Grandma, on the other hand, is scared. Despite her knowledge that this is the best for Patsy and her protests that she will be just fine, she knows that this is the beginning of the end. Without the presence of another person, she may soon succumb to her fears and her confusion. She may lose the last bit of independence she has - her little house by the park.
My grandma will be 84 this July. She was the first Caucasian child to be born in a tiny town in Alaska. An only child, she grew up fiercely independent. In an era when women became housewives and mothers as soon as possible, she didn't marry until her mid 30's and didn't have her first child until her early 40's. She moved from place to place, following Grandpa's government job, for years. She made friends with her natural gift for conversation. She made enemies with her willingness to stand up and vigerously fight what she perceived as wrongs.
One of the things she fought for most vigerously was rights and benefits for people with disabilities. As a child, I was always impressed by the wall of plaques and awards that she had aquired through her various projects and committees. She listened to the doctor tell her that her oldest daughter should be sent away because of her extra 21st chromosome and realized that he was a fool. Because of her strength, my aunt has been able to experience friendship and love. She has had a job and her own apartment. All because Grandma looked the doctor in the eye and recognized his expertise for what it really was - fear and ignorance. She was so strong.

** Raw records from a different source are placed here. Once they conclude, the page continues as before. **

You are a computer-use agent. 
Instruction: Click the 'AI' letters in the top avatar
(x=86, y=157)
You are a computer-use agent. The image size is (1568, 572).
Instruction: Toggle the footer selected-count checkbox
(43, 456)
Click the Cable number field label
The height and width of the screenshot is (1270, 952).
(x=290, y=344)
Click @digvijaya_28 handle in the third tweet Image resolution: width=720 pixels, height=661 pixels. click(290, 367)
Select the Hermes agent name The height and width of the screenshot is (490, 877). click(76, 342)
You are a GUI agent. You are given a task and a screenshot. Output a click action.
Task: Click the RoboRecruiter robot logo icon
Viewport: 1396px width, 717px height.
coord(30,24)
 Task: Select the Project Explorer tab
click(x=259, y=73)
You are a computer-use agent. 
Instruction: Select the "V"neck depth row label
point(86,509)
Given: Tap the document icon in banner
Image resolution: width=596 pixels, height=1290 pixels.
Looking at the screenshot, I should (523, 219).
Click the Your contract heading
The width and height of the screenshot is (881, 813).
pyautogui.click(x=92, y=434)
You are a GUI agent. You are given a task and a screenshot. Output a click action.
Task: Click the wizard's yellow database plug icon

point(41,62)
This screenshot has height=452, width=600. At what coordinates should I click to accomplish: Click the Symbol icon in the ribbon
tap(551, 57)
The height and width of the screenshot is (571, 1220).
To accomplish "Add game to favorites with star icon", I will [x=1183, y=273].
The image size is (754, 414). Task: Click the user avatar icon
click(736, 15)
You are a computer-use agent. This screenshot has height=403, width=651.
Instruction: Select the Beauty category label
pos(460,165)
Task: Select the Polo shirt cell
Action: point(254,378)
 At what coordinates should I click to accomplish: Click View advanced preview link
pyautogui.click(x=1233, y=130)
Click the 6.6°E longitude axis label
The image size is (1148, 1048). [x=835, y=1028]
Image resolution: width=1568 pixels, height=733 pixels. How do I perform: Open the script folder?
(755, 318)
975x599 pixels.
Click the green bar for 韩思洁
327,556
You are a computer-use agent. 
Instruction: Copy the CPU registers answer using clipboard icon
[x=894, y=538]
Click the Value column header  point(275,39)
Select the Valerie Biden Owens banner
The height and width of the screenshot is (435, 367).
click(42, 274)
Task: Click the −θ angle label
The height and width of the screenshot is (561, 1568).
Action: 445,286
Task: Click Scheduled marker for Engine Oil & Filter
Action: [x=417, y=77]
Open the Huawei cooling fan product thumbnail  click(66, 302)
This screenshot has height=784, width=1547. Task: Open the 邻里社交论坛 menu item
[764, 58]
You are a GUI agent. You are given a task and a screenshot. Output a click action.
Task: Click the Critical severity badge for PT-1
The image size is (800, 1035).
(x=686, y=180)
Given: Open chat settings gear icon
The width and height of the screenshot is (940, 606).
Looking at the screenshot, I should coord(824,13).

As I write this, I have tears on my cheeks. When I was younger I always knew that I would be the one to help Grandma when she got older. I had it all planned out. I would finish college and move back to my hometown. Eventually, Grandma would need someone to stay with her and that someone would obviously be me. I would teach during the day and in the evenings Grandma and I would make dinner together and talk about the things she had seen and learned throughout her lifetime. I would be there to make sure she didn't lose her independence.
Of course, nothing went as planned. Instead of moving back home, I headed to California. Instead of being the spinster teacher I imagined, I got married. When it became obvious that she was ready for my help...I couldn't give it to her. Although I know that she never expected me to follow through on these plans (I don't think she ever even knew about them) I still feel as though I have let her down somehow.
Grandma was there when I was born. We formed a bond in those first few days, as she held me close and welcomed me to the world, that has never faltered. She has cheered me on through high school, college, job hunts and wedding plans. She bought me my first car (starting a tradition, whether that was her plan or not!), "loaned" me money when I needed it and taught me to harness my inner strength.
These days I talk to her every Sunday at noon. We don't talk about anything exciting - usually the family and her health and her cat, Spike. But that isn't why I call. I call because I don't know how many Sundays she has left. I call because I want to be there for her the way she was there for me. I call because she's Grandma and I love her. What more reason could I possibly need?